- What is needed -
Restate the records that follow word for word; no pictures should appear.

- Given data -
◆ ◆ ◆ ◆ ◆ ◆ ◆
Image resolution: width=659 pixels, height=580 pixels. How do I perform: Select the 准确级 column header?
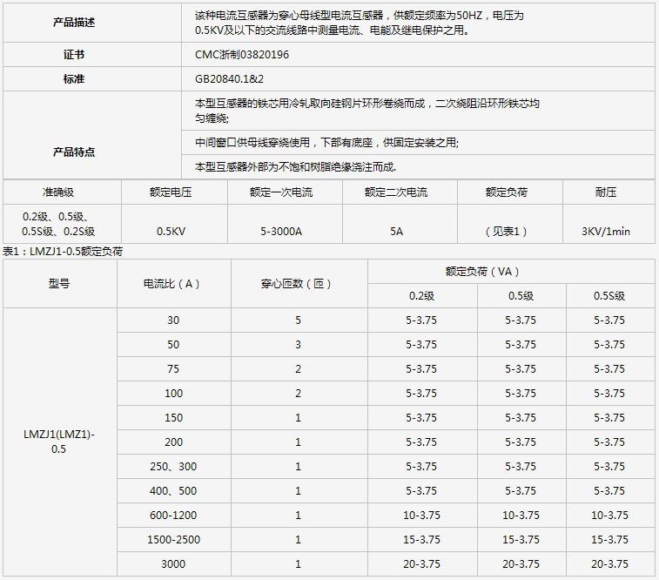click(x=60, y=192)
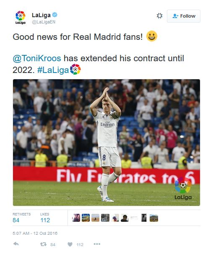Viewport: 213px width, 257px height.
Task: Click the second liker's yellow avatar
Action: coord(86,218)
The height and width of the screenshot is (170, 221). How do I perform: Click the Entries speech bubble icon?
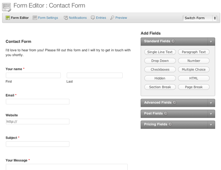(93, 18)
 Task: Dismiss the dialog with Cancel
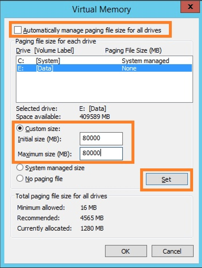point(172,251)
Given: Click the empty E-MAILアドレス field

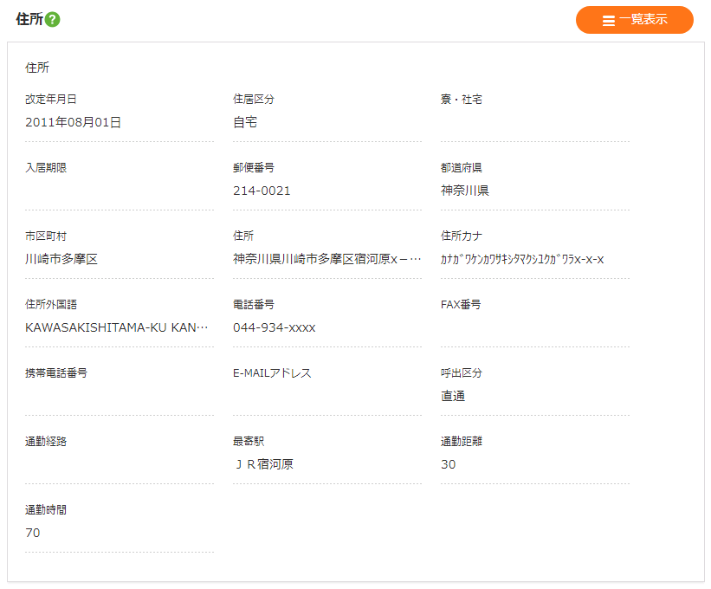Looking at the screenshot, I should [x=326, y=396].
◆ ◆ ◆ ◆ ◆ ◆ ◆
- Solution to this exercise -
Image resolution: width=659 pixels, height=580 pixels. How do I perform: Select the 准确级 column header?
click(x=60, y=192)
Viewport: 213px width, 257px height.
Task: Click the second liker's yellow avatar
Action: coord(86,218)
The height and width of the screenshot is (170, 221). How do I perform: Click the Entries speech bubble icon?
(93, 18)
 Task: Dismiss the dialog with Cancel
point(172,251)
Given: Click the empty E-MAILアドレス field

Looking at the screenshot, I should [x=326, y=396].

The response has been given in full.